Request/Response Hooks
Inject custom logic at any stage of the translation pipeline via JavaScript or Lua scripts. Example use cases:
- Modify system prompts before forwarding
- Strip or anonymize sensitive data from requests
- Add metadata to responses for debugging
Architecture
Local Tool ──HTTP──> API-Mirror (localhost:9090)
│
┌───────┴───────┐
│ Translation │
│ Engine │
└───────┬───────┘
│
┌───────┴───────┐
│ Router │
└───────┬───────┘
│
┌─────────────┼─────────────┐
│ │ │
OpenAI Anthropic Other APIs
All translation happens in-process on your machine. No external proxy services, no data transiting third-party infrastructure. You control exactly where requests go.
Security Model
API-Mirror never stores credentials in plain text. The encrypted config file uses AES-256-GCM with a key derived from your master password via Argon2id.
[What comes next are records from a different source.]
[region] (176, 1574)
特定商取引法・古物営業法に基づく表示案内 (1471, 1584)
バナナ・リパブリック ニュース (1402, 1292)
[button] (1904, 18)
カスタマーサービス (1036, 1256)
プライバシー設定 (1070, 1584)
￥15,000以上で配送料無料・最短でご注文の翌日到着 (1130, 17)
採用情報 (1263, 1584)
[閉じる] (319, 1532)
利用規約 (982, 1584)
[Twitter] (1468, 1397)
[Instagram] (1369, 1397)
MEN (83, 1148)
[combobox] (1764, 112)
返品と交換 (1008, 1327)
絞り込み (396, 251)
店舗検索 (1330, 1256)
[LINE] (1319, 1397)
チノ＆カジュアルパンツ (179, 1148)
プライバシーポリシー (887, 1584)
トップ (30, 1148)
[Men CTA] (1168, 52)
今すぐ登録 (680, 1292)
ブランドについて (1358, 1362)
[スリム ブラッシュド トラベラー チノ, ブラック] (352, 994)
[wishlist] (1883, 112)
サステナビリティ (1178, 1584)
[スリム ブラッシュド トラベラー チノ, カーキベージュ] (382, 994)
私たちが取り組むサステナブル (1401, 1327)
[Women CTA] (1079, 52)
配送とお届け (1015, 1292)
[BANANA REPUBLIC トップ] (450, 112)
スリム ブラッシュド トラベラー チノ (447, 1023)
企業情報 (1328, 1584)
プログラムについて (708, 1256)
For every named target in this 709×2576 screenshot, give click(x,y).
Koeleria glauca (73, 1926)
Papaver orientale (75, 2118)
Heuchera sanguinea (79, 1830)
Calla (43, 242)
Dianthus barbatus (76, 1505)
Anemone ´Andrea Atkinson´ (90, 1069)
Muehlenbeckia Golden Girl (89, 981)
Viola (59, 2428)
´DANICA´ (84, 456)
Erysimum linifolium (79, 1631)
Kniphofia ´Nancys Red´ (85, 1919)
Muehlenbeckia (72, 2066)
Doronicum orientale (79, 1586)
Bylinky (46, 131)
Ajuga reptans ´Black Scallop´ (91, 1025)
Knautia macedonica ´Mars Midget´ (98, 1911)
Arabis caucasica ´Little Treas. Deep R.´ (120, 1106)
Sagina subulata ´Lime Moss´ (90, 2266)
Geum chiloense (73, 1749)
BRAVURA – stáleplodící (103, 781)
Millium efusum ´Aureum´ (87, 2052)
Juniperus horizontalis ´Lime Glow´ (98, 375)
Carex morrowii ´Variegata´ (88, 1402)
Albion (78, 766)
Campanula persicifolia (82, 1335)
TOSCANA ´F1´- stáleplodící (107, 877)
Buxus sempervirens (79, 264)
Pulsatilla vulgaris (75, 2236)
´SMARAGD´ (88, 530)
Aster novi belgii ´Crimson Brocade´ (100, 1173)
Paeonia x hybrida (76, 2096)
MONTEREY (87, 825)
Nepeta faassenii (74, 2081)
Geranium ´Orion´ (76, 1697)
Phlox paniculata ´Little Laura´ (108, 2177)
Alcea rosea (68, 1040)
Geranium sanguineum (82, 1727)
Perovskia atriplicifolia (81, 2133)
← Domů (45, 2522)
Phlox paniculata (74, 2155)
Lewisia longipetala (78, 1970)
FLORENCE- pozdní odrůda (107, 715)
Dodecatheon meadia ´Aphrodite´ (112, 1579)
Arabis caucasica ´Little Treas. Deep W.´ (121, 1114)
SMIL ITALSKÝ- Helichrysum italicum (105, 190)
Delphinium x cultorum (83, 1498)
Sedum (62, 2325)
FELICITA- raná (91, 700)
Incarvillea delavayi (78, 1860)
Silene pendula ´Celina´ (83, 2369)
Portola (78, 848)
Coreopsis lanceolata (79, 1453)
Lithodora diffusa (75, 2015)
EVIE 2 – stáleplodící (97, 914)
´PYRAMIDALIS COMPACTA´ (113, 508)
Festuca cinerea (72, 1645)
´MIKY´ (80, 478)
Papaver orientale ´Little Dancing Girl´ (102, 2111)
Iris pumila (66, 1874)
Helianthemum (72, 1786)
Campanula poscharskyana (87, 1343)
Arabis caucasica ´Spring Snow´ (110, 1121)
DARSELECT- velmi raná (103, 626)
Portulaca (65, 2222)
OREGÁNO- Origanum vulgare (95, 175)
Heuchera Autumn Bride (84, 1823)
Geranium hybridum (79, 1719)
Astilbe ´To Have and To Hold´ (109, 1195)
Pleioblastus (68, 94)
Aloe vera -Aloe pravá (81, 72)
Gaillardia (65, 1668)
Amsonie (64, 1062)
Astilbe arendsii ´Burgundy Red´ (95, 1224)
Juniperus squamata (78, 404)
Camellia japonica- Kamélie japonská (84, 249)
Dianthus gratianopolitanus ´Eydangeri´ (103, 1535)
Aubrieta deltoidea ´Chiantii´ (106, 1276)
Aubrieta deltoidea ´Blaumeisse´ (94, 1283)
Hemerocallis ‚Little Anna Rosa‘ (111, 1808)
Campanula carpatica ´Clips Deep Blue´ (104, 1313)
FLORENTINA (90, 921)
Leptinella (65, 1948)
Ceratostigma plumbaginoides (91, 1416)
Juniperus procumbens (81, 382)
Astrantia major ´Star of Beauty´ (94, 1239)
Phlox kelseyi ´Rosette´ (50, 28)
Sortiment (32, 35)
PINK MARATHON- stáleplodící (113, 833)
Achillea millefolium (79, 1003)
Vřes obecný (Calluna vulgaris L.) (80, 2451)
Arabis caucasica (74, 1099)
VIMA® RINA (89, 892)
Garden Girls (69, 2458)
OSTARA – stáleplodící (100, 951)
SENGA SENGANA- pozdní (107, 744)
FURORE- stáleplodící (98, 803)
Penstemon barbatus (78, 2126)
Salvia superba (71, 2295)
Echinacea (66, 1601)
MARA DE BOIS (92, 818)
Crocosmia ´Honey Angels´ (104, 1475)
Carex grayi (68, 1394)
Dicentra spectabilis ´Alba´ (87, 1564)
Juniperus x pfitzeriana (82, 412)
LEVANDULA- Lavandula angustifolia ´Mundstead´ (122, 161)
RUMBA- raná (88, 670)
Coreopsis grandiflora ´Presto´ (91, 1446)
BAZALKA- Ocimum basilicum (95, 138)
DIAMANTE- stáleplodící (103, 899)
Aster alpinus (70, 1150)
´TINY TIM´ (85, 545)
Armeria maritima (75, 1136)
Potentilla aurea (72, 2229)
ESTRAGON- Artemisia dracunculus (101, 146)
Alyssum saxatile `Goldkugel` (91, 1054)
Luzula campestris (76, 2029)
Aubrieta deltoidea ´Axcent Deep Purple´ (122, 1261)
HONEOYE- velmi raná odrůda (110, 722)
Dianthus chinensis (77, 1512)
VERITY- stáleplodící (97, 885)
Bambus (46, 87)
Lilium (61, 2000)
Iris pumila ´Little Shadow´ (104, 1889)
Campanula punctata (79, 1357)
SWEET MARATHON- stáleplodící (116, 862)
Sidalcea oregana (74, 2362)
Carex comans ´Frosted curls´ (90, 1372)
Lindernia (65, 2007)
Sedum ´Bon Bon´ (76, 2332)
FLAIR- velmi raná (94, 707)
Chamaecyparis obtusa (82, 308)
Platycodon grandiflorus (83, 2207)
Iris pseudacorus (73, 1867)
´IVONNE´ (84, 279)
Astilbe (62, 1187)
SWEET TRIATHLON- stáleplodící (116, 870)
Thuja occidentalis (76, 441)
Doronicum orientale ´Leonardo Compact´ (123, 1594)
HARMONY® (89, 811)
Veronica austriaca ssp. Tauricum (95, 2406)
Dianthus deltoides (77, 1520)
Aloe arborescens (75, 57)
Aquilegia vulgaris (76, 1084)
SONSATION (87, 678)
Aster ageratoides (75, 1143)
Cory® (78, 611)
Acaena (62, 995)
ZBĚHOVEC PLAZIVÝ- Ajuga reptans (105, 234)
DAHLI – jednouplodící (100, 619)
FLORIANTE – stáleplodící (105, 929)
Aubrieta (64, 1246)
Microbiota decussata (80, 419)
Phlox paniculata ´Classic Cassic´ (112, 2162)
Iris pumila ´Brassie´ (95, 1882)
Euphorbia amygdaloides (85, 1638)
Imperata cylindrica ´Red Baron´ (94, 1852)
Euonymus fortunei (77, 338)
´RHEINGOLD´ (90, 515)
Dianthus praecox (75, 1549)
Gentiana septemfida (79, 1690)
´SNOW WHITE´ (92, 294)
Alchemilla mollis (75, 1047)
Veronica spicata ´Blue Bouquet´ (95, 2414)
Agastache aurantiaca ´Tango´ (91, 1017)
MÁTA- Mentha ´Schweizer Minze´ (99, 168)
Even if the config file is exfiltrated, it cannot be decrypted without the password.
Additionally, API-Mirror supports sandbox mode: running with a restricted set of permissions (no filesystem access beyond the config directory, no network access to unknown hosts, no spawning of subprocesses). This prevents the proxy itself from becoming an attack vector.
Multilingual Support
While the proxy core is written in Rust, its configuration and plugin interfaces support Unicode across all major written languages. Messages, error logs, and documentation can be localized. The translation engine handles non-Latin characters in API payloads without corruption.
24/7 Reliability Considerations
API-Mirror is designed to run as a daemon that restarts automatically on failure. It exposes a health check endpoint (/health) that returns 200 when the proxy is operational. Use process managers like systemd or launchd to ensure continuous uptime.
For critical deployments, run multiple API-Mirror instances behind a load balancer, each with its own set of provider credentials and independent encrypted config files.
Use Cases
- Team onboarding: Give every developer the same configuration file that routes to your organization’s centrally managed API accounts. Credentials never leave the encrypted config.
- Multi-model workflows: Use Claude for code generation, GPT-4 for documentation, and a local model for embeddings—all from the same tool without switching endpoints.
- Legacy tool integration: Keep using your favorite terminal assistant even after its default provider changes its API format. API-Mirror absorbs the breaking change.
- Audit compliance: Log every request sent to external APIs, including the original and translated payloads, without modifying the tools themselves.
License
This project is licensed under the MIT License. See LICENSE for full details.
Disclaimer
API-Mirror is a tool for routing and translating API calls. It does not authorize or authenticate you to use any third-party service. You are responsible for ensuring that your use of remote AI model endpoints complies with their terms of service. The developers of API-Mirror assume no liability for misuse, unauthorized access, or violation of third-party terms.
API-Mirror does not bypass rate limits, paywalls, or access restrictions imposed by remote providers. It translates requests—it does not circumvent security.